By John J. Wall (?-?).
First appearance: The Argosy, September 1897.
Novelette (29 pages).
Online at Archive.org (HERE).
"The middle finger of his left hand was a stub!"
Chapter I.—"The Search for Clues"
Chapter II.—"An Unlooked-for Discovery"
Chapter III.—"Tightening the Cords"
Chapter IV.—"The Arrest and What Followed"
Chapter V.—"Laying the Foundations for the Defense"
Chapter VI.—"Our Side Scores One"
Chapter VII.—"The Prisoner Begins His Story"

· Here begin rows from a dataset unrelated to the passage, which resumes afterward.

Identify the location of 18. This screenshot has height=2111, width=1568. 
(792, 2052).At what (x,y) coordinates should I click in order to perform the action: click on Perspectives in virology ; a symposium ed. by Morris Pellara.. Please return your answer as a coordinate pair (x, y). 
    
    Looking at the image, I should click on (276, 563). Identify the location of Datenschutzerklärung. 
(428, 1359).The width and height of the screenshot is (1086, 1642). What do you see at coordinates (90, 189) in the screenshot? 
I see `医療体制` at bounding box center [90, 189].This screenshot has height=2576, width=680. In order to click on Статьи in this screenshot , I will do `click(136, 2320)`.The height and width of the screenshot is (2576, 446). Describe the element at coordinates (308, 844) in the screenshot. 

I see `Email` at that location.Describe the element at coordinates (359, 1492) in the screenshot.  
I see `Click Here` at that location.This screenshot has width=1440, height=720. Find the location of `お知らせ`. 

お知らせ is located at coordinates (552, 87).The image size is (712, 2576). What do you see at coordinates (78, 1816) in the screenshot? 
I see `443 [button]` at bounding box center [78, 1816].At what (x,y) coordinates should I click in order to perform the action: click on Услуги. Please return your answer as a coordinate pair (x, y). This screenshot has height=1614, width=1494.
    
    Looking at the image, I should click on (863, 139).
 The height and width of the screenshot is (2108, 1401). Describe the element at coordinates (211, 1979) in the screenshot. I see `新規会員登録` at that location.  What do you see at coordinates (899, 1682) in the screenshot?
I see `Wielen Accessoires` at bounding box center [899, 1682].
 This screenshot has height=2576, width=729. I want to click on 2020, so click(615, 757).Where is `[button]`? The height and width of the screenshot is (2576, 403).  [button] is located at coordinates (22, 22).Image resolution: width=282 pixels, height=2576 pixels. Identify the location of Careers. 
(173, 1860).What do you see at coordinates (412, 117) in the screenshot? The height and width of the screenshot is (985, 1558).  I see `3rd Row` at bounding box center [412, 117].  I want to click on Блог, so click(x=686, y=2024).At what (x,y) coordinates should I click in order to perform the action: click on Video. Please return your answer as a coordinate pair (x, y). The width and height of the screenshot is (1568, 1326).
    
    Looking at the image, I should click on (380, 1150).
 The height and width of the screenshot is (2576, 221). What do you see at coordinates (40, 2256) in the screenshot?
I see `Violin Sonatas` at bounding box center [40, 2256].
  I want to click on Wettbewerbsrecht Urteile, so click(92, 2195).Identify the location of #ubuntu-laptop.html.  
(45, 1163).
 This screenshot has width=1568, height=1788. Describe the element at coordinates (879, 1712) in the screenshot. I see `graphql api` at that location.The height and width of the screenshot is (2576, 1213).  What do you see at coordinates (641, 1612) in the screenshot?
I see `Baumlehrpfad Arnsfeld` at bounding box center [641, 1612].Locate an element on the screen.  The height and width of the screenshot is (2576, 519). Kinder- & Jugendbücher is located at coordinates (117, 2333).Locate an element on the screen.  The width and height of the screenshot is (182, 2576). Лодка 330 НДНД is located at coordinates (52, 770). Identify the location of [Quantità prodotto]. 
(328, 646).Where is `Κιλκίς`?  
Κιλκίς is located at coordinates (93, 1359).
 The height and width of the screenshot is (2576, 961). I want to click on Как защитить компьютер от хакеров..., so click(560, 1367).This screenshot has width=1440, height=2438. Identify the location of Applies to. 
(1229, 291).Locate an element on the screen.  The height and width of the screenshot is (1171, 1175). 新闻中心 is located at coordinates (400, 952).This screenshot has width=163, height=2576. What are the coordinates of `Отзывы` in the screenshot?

Chapter VIII.—"She Had Her Choice"
Chapter IX.—"The Aftermath"
Chapter X.—"The Final Act"
Did he or didn't he? Did she or didn't she? And what about that other guy?
~ Bella Seaford:
". . . aged about twenty-two. Brunette. Beauty above the average. Found dead in room 47, Baxter Building, 8.30 P.M., October 4th, 188—. Bullet hole through heart."
~ John Bright:
"The marks seemed more distinct. There were little dots where the fingers had lain, and the blood had congealed on either side, perfectly outlining the imprint of a hand. It was a man's hand, too, for the dainty little one of the murdered girl could never have left that large impression."
~ Chief Donlan:
"'Nothing to warrant an arrest in all that, Bright,' remarked the chief. 'It is sensationally circumstantial and undoubtedly points the right way, but you must have better information upon which to base a charge of murder.'"
~ Dr. Henry Throck:
"I am unused to scenes of this character, and in all my life this is the first time I ever saw the interior or viewed the proceedings of a courtroom."
"I did not see her face. She was heavily veiled."
~ The defense attorney:
"It seemed to me that all I feared, as well as all I hoped, would turn eventually on that bit of evidence."
~ John Sater:
". . . I solemnly swear that if you ever leave me in that way, or prove faithless to the vows you willing pledged the day you wed me, I will strike you dead!"
Comment: We'll leave it to you to decide whether or not our author has successfully managed to stack a police procedural on top of a courtroom drama and to finish it all off with an over-the-top melodrama; regardless, we do like the finale.
Typo: "if did not visit her" [missing "I"].